Charlyne a secoué la tête, son visage tordu par la peur et la dénégation. « Elle a toujours été une menteuse. Une manipulatrice. Elle fait ça pour nous faire du tort. » Elle a reculé, ses yeux balayant la pièce. « Elle est vaincue ! Elle a perdu ! Damien ne veut plus d'elle ! »
« Elle n'est pas vaincue, Madame. Elle est en train de mourir d'une hémorragie ! » a rétorqué Clara, sa voix pleine de rage. « Son bébé est mort, et elle va la suivre si nous ne faisons rien ! »
Charlyne a lancé un regard furieux à Clara. « Vous ne savez rien ! Elle est juste une femme ambitieuse et avide. Damien l'a toujours dit. Elle a essayé de voler son héritage. »
Clara a essayé de contourner Charlyne, cherchant désespérément des fournitures. Mais Charlyne l'a rattrapée. « Ne t'approche pas d'elle ! » Elle a hurlé, ses yeux injectés de sang. « Si tu aides cette femme, tu perdras ton poste ! »

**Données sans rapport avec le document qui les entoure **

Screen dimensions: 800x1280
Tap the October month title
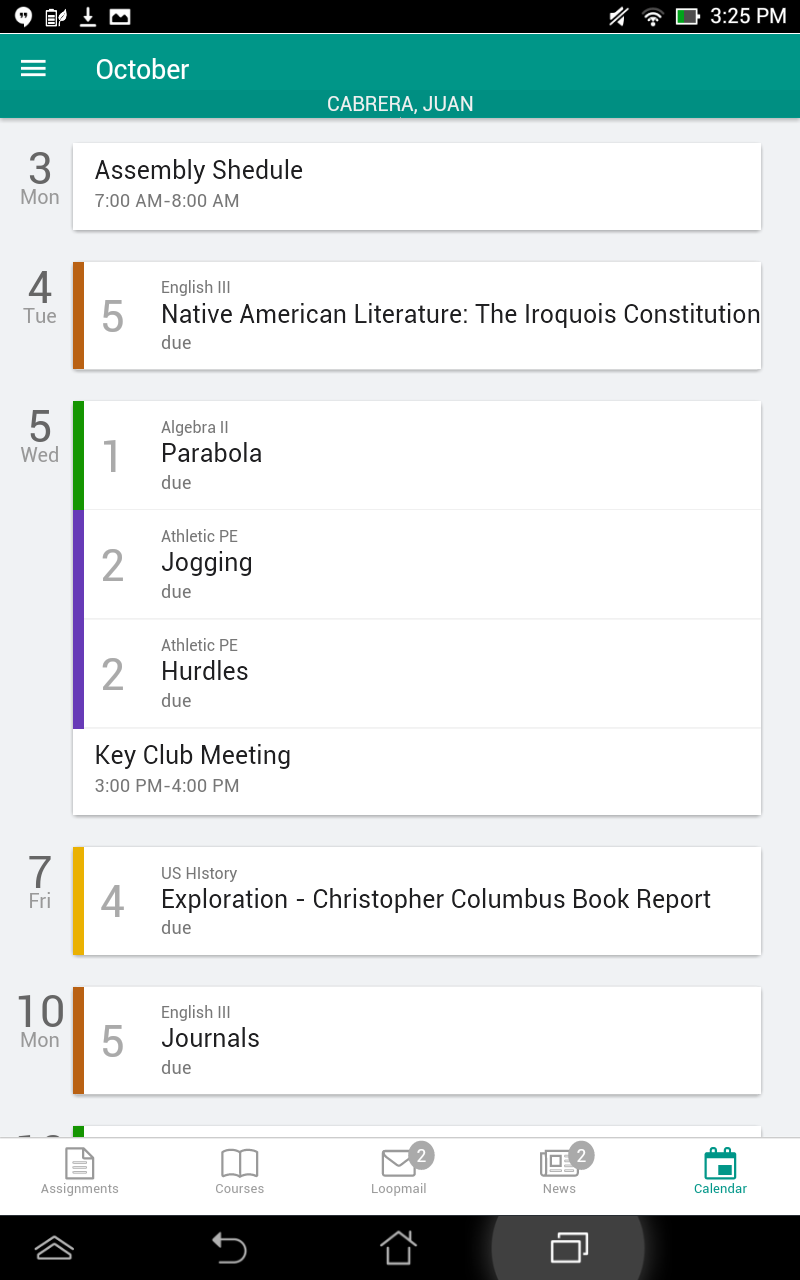coord(142,69)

Clara a hésité, le désespoir dans ses yeux. Puis elle a regardé mon corps. Son visage s'est durci. « Je ne peux pas. Je ne peux pas la laisser mourir. » Elle a recommencé à chercher dans les armoires vides.
Charlyne a sorti son téléphone, son visage tordu par la fureur. « Damien ! Elle est là ! Éléanore ! » Elle a hurlé dans le téléphone. « Elle a fait une fausse couche, et elle est en train de mourir ! » Elle a écouté, puis son visage s'est décomposé. « Quoi ? Non ! Mais... elle est... » Elle a raccroché, son visage pâle. « Tu n'es qu'une source de problèmes. » Elle a murmuré, plus à elle-même qu'à moi.
Clara est revenue, ses mains vides. Elle m'a regardée, les larmes coulant sur ses joues. « Je... je n'ai rien. Je suis désolée. »
J'ai tendu ma main vers elle, mon regard s'accrochant au sien. Ne t'inquiète pas. C'était tout ce que je pouvais faire.
Ma vue est devenue floue. Les voix se sont estompées. J'ai entendu des murmures, des mots indistincts. « Le poison... trop fort... » « Le bébé... il n'a pas tenu. » « Hémorragie... impossible de l'arrêter. »
J'ai senti mon corps s'enfoncer dans le froid, dans le vide. Mon cœur ralentissait. Mes mains, mes pieds, tout mon être devenait glacial. J'ai essayé de crier, de me battre, mais je n'avais plus de force.
Mes mains sont tombées sur mon ventre, vide, creux. Une douleur, plus profonde que physique, a transpercé mon âme. Mon bébé. Mon cher bébé. Je n'avais pas pu te protéger. Je t'avais trahi.
Une larme solitaire a coulé de mon œil, traçant un chemin chaud sur ma joue glacée. Pardonne-moi, mon amour.
Alors le noir m'a engloutie. Totalement. Absolument.